I have been an active PRINZ member participating in networking events and professional development. The developing high-performing teams course and the AI for human behaviour course were particularly impactful toward my development. While I have not held a formal governance role within PRINZ to date, standing for the Committee is a deliberate step to contribute more directly to the profession. I bring senior practitioner experience across public sector, private sector and entrepreneurial contexts, and a clear view on where our sector needs to invest next.

What challenges do you see coming for PRINZ and the Public Relations and Communications sector over the next five years that you could contribute to addressing, by your involvement with PRINZ as a Board Member?

Three challenges stand out. Firstly, teams are being asked to do more with less as AI reshapes where our mahi adds value. PRINZ has a role in helping members lead this transition rather than watch from the sidelines. Communications professionals are also central to rebuilding public trust across organisations and sectors in an age of mis- and dis-information.
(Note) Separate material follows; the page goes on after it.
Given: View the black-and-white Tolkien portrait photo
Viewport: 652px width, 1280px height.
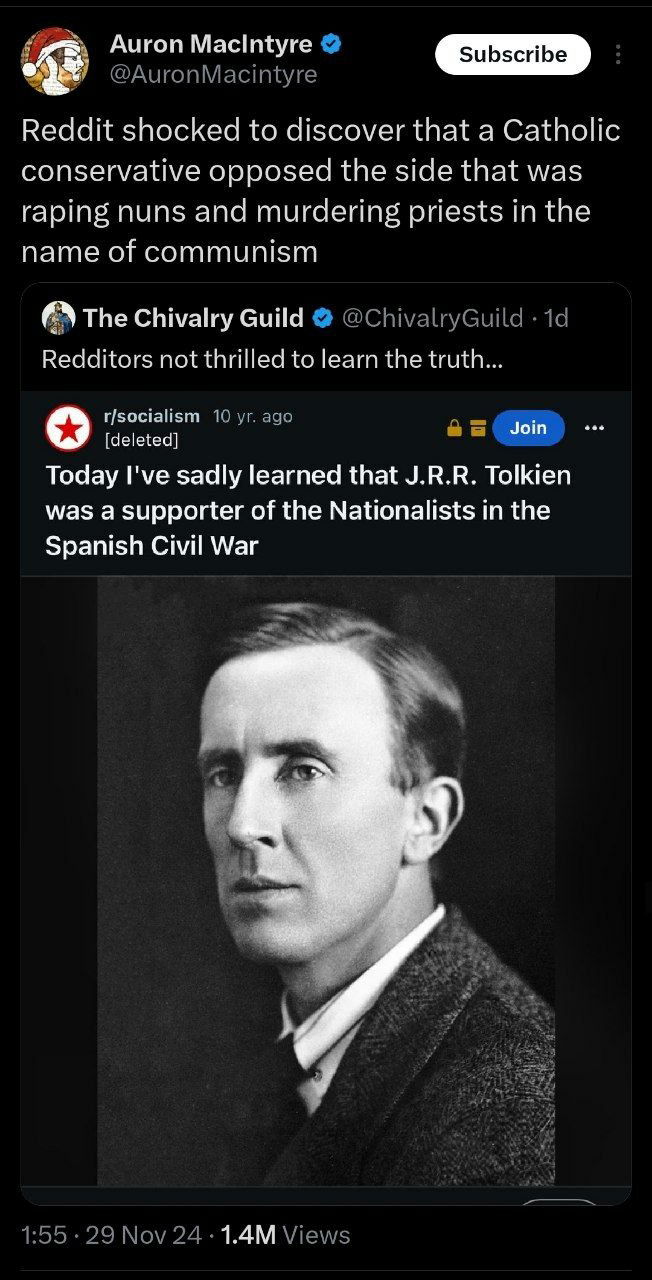Looking at the screenshot, I should [326, 881].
To do this, our practice must be grounded in genuine listening and transparency – PRINZ can help practitioners hold to that standard. And finally, Te Tiriti obligations are not optional. Our sector needs stronger frameworks for embedding them into everyday practice, not just in crisis or ceremonial contexts. This is where Aotearoa’s communications profession can lead the world, and PRINZ is well placed to set that standard.